*** Opening Provided data ***

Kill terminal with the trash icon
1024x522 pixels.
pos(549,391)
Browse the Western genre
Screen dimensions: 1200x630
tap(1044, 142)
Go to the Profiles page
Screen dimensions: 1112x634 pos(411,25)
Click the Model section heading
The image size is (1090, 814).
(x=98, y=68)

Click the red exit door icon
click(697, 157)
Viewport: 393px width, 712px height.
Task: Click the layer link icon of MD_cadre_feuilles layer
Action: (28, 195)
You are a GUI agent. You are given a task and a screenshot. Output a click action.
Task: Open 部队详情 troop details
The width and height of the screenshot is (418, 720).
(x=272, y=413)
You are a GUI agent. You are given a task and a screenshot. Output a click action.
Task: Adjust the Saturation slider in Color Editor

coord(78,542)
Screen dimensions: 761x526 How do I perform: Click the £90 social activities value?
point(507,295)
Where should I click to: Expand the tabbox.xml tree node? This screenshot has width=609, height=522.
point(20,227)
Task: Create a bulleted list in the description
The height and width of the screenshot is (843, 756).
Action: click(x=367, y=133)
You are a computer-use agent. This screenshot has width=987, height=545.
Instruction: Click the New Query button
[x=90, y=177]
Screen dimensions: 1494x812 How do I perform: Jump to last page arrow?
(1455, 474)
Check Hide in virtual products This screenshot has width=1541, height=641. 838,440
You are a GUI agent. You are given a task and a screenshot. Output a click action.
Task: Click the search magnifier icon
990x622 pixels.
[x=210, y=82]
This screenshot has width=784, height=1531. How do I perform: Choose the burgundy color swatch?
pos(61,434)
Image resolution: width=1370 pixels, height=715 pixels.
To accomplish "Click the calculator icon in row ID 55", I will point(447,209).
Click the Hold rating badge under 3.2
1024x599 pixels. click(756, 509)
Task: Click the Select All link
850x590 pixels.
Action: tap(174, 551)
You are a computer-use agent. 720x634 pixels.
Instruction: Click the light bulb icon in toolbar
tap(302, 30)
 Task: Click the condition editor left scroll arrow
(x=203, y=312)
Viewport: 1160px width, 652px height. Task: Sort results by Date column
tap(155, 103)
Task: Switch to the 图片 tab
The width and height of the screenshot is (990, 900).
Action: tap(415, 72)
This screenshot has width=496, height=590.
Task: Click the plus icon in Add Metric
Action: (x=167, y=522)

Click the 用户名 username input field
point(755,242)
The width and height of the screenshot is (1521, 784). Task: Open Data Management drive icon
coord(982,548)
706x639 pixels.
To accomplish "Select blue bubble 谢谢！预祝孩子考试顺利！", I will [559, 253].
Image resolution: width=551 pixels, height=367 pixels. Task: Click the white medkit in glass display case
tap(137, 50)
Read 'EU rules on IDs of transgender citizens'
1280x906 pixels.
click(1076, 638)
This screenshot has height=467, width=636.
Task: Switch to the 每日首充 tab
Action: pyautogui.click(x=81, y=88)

*** Closing Provided data ***

**Work to complete**:
Please return only the lines above, starting at the line that has "Screen dimensions: 761x526" and ending at the line that has "Task: Create a", keeping both and leaving each one unchanged.

**Answer below**:
Screen dimensions: 761x526 How do I perform: Click the £90 social activities value?
point(507,295)
Where should I click to: Expand the tabbox.xml tree node? This screenshot has width=609, height=522.
point(20,227)
Task: Create a bulleted list in the description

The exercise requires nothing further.